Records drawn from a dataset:
────────────────────
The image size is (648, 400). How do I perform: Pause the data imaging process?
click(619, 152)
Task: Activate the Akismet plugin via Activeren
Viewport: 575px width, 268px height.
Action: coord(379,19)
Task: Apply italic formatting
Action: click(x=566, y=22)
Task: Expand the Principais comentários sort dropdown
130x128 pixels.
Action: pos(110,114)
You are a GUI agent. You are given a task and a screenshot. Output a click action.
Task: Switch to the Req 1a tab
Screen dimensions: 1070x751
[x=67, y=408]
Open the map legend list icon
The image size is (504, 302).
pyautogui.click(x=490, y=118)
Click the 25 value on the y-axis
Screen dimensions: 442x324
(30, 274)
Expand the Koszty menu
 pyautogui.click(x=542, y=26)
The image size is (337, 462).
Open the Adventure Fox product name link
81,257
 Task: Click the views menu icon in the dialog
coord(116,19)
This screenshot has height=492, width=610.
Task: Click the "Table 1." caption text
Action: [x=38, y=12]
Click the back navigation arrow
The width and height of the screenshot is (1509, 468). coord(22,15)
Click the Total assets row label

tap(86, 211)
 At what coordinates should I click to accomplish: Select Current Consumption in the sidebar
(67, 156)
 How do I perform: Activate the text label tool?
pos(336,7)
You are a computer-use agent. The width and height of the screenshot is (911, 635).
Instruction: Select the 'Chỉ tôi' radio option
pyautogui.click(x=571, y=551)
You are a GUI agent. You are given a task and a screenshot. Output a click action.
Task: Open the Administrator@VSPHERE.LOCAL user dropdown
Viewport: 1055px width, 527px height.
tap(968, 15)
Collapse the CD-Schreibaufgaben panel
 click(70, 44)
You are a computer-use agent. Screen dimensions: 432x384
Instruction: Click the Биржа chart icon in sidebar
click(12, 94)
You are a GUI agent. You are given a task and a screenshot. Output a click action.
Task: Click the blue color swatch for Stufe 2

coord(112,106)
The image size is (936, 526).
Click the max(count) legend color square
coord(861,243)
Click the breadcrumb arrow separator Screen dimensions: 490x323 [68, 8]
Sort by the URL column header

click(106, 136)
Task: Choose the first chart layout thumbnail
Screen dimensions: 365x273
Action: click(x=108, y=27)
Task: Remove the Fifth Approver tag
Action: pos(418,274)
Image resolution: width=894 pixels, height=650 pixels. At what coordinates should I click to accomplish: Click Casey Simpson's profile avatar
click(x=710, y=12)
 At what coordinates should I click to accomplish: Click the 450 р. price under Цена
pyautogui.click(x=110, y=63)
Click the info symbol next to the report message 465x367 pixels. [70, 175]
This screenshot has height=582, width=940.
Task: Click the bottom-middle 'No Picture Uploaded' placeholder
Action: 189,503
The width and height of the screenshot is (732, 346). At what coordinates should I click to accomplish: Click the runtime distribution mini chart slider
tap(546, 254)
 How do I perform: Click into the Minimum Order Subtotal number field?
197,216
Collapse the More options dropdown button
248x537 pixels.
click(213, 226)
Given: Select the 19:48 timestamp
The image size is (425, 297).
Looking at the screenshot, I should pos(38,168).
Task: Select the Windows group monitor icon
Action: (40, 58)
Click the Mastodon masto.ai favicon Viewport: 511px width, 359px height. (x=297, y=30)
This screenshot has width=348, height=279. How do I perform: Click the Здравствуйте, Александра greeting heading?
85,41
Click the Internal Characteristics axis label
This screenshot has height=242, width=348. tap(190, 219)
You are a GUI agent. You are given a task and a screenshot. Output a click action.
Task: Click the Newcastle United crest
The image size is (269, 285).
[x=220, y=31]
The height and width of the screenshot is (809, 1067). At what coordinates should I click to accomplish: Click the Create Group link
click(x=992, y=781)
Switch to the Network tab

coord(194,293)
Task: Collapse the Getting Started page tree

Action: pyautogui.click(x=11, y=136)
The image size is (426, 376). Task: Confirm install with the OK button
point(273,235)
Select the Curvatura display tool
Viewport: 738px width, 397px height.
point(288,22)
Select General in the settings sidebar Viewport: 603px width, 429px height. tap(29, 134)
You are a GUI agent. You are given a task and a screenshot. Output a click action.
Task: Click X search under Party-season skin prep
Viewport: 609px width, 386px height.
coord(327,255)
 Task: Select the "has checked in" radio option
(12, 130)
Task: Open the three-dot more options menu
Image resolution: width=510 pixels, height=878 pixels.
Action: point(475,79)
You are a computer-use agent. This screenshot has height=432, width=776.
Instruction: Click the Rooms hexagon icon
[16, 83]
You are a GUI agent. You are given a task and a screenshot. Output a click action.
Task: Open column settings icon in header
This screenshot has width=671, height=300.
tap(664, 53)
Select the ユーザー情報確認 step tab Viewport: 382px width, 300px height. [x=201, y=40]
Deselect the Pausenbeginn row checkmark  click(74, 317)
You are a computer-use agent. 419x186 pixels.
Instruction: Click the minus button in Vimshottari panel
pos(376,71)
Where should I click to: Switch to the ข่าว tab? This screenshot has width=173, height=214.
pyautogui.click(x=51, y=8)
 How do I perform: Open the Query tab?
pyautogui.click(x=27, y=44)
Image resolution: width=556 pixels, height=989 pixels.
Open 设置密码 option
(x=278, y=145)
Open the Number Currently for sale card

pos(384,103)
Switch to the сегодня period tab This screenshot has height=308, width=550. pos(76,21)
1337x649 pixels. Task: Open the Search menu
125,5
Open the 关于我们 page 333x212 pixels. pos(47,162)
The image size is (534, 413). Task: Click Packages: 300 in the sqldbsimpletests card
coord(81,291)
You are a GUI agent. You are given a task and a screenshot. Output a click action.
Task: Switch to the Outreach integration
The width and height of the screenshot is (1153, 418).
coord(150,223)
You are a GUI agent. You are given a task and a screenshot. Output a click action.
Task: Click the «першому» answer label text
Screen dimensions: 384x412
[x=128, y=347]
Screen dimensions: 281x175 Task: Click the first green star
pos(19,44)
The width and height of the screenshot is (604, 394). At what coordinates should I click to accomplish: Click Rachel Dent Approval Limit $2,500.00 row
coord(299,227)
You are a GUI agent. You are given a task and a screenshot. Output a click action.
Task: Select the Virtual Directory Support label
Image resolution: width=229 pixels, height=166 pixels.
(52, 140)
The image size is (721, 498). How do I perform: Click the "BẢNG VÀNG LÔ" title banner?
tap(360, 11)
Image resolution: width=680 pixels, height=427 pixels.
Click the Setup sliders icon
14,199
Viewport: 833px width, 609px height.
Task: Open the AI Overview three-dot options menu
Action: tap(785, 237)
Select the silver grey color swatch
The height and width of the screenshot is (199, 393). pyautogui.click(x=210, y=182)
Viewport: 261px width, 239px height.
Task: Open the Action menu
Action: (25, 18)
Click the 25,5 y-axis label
────────────────────
[Work order] Copy each line of the entries in which the string "dropdown" is found.

[Task output]
Task: Expand the Principais comentários sort dropdown
Task: Open the Administrator@VSPHERE.LOCAL user dropdown
Collapse the More options dropdown button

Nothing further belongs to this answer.